Update the API definition¶
If you have updated the API definition, then you also need to update the auto-generated code. To update the auto-generated code which contains DeepCopy, DeepCopyInto, and DeepCopyObject method implementations, run the following command:
make generate
To update the auto-generated CustomResourceDefinition (CRD), RBAC and WebhookConfiguration manifests, run the following command:
make manifests
After updating the CRD files, run the following command to copy the CRD files to the helm chart directory:
make update-crd
Besides, the API specification documentation docs/api-docs.md also needs to be updated. To update the doc, run the following command:
make build-api-docs
Run Unit Tests¶
To run unit tests, run the following command:
make unit-test
Run E2E Tests¶
To run e2e tests, run the following command:
# Run e2e tests
# Create a kind cluster, build docker image, then load the image to the cluster
make e2e-test
# Delete the kind cluster
make kind-delete-cluster
Develop with the Helm Chart¶
Run Helm Chart Lint Tests¶
To run Helm chart lint tests, run the following command:
$ make helm-lint
Linting charts...

- - -

- _Written task 1_
Please give the listing again from its first line through the line with "pos(235,246)", requests included, offsetting every coordinate in the answers by -112.

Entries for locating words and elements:
- - -

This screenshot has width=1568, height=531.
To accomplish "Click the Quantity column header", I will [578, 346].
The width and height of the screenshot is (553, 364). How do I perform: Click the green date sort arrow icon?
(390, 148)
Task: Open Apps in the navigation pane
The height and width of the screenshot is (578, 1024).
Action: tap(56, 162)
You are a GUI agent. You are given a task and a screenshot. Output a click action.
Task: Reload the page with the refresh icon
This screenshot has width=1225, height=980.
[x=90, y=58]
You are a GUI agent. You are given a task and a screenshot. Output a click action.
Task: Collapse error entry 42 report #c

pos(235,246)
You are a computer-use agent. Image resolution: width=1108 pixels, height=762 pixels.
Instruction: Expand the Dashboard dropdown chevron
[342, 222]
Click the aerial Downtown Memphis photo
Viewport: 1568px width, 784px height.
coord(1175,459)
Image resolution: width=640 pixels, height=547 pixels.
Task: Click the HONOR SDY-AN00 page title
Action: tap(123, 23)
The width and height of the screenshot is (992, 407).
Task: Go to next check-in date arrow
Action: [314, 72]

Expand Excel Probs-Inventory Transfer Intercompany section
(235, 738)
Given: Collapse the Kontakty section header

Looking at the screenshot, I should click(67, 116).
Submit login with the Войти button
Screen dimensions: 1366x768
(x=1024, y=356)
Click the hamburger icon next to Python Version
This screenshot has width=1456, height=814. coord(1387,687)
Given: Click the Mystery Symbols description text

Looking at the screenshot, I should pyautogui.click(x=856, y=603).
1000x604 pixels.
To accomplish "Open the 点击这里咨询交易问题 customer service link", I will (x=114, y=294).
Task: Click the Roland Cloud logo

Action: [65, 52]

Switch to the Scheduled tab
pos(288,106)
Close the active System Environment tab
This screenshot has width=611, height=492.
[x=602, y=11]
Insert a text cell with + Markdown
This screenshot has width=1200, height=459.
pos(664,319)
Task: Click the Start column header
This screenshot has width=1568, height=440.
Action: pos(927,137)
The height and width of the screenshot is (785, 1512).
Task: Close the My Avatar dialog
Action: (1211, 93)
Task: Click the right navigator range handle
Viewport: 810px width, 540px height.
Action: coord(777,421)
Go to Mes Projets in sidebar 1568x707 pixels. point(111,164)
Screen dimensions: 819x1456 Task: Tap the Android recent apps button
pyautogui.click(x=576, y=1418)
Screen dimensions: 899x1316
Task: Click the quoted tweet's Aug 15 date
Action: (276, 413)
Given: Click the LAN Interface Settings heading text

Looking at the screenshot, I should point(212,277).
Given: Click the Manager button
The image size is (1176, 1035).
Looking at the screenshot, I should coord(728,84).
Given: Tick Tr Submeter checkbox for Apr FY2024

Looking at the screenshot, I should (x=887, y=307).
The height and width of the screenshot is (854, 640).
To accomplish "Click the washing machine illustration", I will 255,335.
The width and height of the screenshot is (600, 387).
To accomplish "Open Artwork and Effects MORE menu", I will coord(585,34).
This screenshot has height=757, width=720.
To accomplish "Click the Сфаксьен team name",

- - -

- _Written task 2_
Answer these about the passage on updating the API definition and running tests:
(a) Which command copies the CRD files to the helm chart directory?
(b) What file holds the API specification documentation?
(c) Which command deletes the kind cluster?

- _Correct result 1_
This screenshot has width=1568, height=531.
To accomplish "Click the Quantity column header", I will [466, 234].
The width and height of the screenshot is (553, 364). How do I perform: Click the green date sort arrow icon?
(278, 36)
Task: Open Apps in the navigation pane
The height and width of the screenshot is (578, 1024).
Action: tap(-56, 50)
You are a GUI agent. You are given a task and a screenshot. Output a click action.
Task: Reload the page with the refresh icon
This screenshot has width=1225, height=980.
[x=-22, y=-54]
You are a GUI agent. You are given a task and a screenshot. Output a click action.
Task: Collapse error entry 42 report #c

pos(123,134)

- _Correct result 2_
(a) make update-crd
(b) docs/api-docs.md
(c) make kind-delete-cluster